(Exercise aim) When you repeat the entries below, please keep them exact and leave out the pictures.
** Opening Records supplied block **
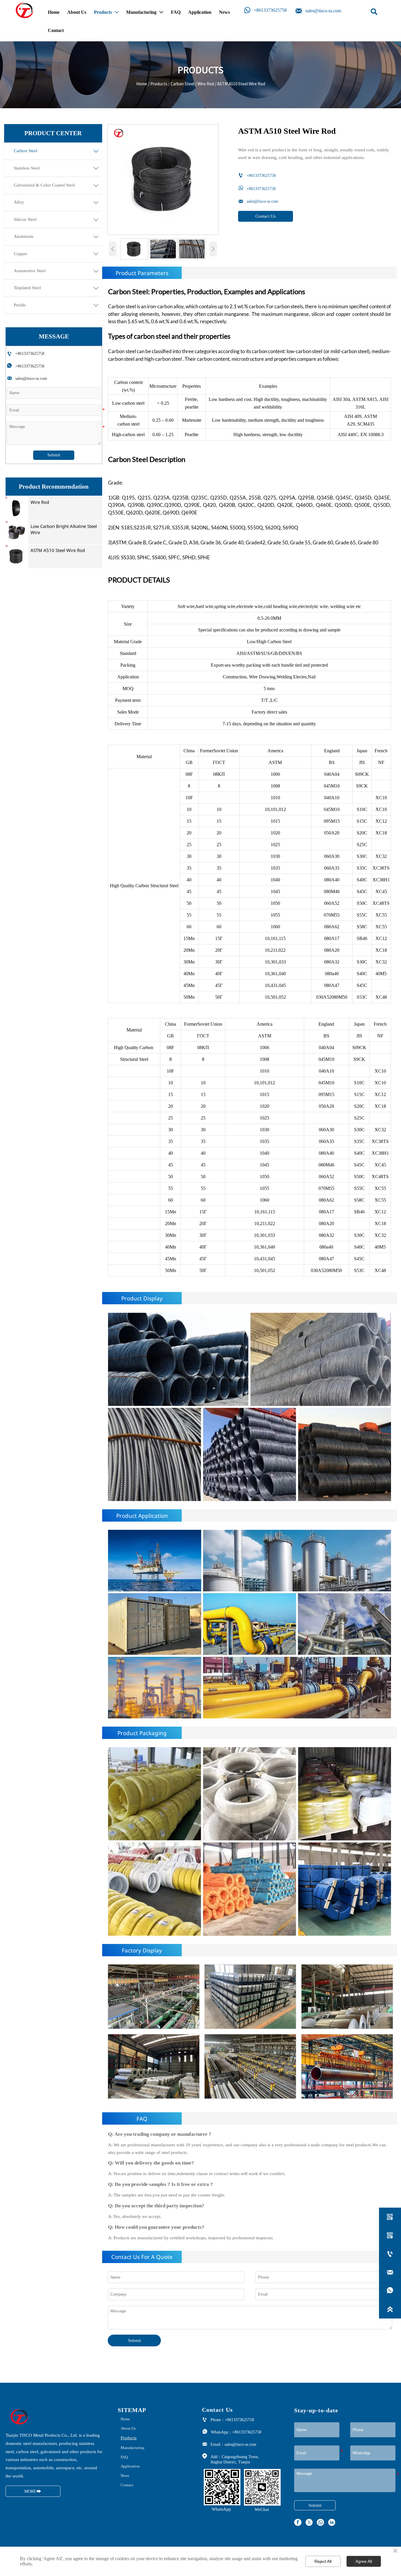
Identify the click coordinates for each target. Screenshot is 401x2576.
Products (158, 84)
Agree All (363, 2561)
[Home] (25, 10)
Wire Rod (206, 84)
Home (141, 84)
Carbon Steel (182, 84)
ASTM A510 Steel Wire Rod (241, 84)
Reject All (322, 2561)
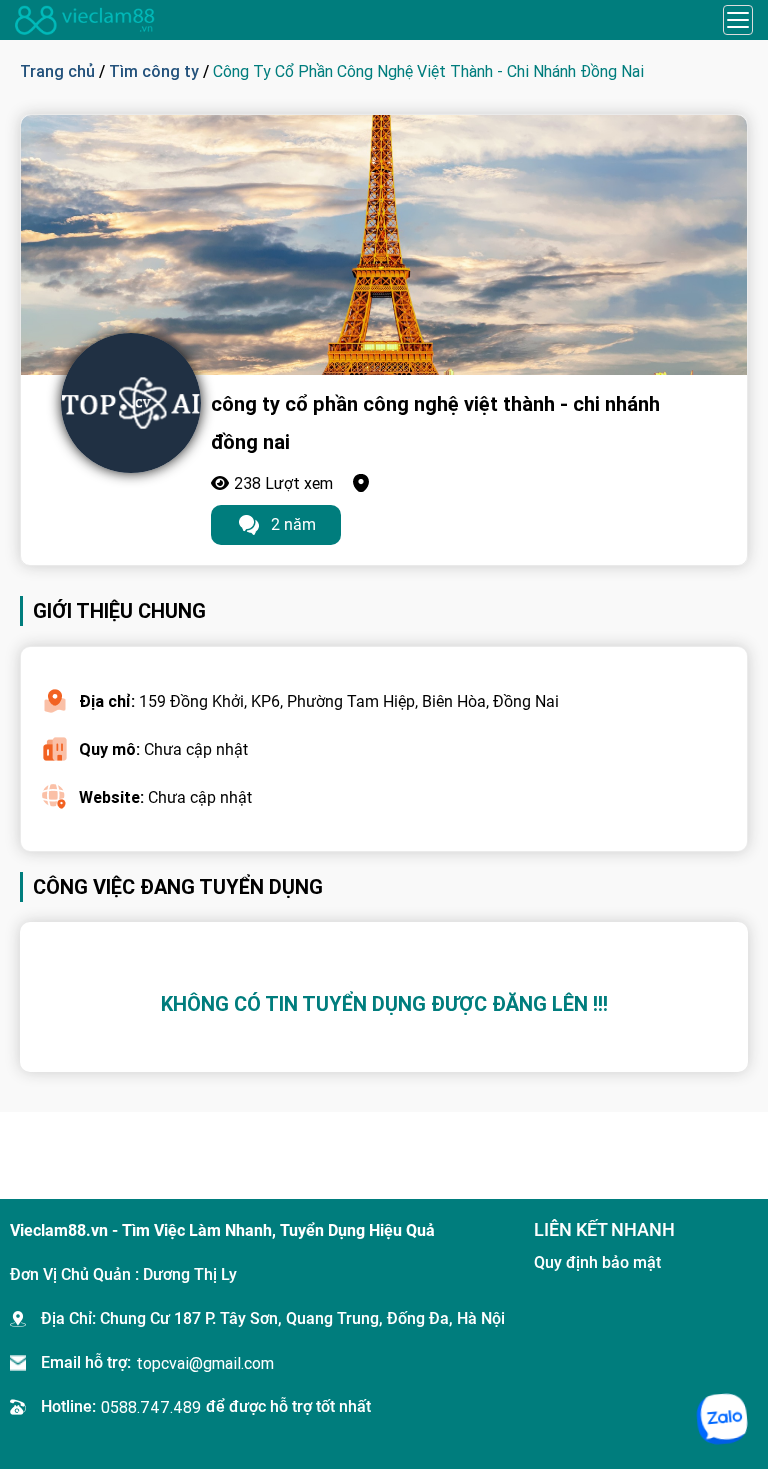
** Closing Records supplied block **
(Response area)
Identify the click coordinates for each target. Screenshot is 401x2576.
Products (158, 84)
Agree All (363, 2561)
[Home] (25, 10)
Wire Rod (206, 84)
Home (141, 84)
Carbon Steel (182, 84)
ASTM A510 Steel Wire Rod (241, 84)
Reject All (322, 2561)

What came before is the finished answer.